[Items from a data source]
((

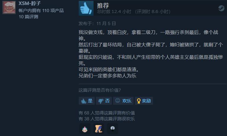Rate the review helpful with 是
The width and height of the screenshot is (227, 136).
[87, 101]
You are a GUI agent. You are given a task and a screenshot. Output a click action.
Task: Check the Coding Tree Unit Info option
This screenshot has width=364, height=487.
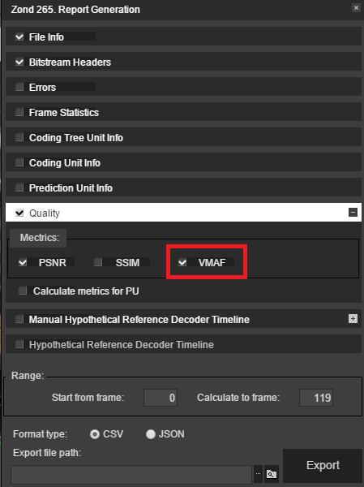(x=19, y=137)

))

TASK ITEM — The required result is an exact copy of the lines from the line containing "You are a GUI" through the end of the entries, with every picture left out.

TASK RESULT —
You are a GUI agent. You are given a task and a screenshot. Output a click action.
Task: Check the Coding Tree Unit Info option
This screenshot has width=364, height=487.
(x=19, y=137)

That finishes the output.